This editorial appear 50 years ago in the Dec. 26, 1957 issue of the Herald.
Looking Into The New Year
Probably there are few of us who, at various times, do not attempt to look into the future. This is particularly true at New Year, and as 1958 dawns, we find ourselves doing just that.
We know from conversations we have had with a number of business men of Water Valley that they, too, are trying to “guess” what 1958 will bring.
Many of them are not as optimistic as they have been in years past. We believe the situation of agriculture in our locality has quite a bit to do with the attitude we find prevalent.
We realize all along that we are inclined to look toward the future with optimism, and that is our present attitude.
Admittedly, the situation of most of those who are engaged in agriculture is not as good as it has been. But one thing many of us fail to consider is that few agricultural families are entirely dependent on agriculture as they were a few years ago.
Many families have one or more of their members working at off-the-farm jobs, and bringing in money to supplement the farm income.
Dairying is having a re-birth in Yalobusha County, and those who have returned to dairying or are milking cows for the first time are pleased with this supplement.
Beef cattle production goes along, despite inclement weather.
The same is true of poultry production.
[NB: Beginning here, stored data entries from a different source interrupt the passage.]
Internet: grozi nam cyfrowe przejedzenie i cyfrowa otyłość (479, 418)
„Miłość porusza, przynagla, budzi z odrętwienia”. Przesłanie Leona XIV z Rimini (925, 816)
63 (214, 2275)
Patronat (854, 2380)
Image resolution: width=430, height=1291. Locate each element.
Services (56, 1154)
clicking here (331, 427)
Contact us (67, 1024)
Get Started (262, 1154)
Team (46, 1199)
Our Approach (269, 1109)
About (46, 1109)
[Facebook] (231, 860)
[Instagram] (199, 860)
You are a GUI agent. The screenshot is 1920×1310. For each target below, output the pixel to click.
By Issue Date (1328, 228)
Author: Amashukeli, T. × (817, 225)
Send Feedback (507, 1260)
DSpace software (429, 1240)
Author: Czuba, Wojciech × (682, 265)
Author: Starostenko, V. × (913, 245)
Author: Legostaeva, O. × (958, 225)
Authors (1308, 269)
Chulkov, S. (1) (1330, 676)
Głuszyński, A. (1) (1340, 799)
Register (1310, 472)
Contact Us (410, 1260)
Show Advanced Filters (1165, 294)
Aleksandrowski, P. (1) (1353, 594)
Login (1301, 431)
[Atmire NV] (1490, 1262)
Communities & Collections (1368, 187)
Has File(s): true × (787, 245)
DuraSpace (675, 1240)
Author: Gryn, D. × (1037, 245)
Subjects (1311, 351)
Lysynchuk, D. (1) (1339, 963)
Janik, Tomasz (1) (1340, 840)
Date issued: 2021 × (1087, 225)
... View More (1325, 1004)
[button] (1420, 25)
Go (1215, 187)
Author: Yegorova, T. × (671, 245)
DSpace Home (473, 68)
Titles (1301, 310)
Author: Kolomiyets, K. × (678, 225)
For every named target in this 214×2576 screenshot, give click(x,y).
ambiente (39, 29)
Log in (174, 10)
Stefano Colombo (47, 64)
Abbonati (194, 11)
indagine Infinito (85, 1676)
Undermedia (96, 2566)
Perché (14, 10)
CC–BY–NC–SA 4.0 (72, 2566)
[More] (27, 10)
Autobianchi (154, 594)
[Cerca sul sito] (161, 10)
At the present time the poultry market is depressed.
The poultry processing plant to be located in Water Valley will give additional local employment and at the same time will provide a home market for broilers. The project has not advanced to the point where beginning of the building can be anticipated, but all who have been working on the project are hopeful that the plant can be built and operations begun by the first of July.
Several years ago, Franklin Delano Roosevelt said, “We have nothing to fear except fear itself.” Although he was adept at making neat phrases, there is a good bit to think about in that statement. We can be so afraid of the future, that we might as well leave our doors closed.
Business will continue through 1958. The farmers will again plant and cultivate their crops. 1958, just as every New Year, holds out the hope that conditions will be better than the year preceding.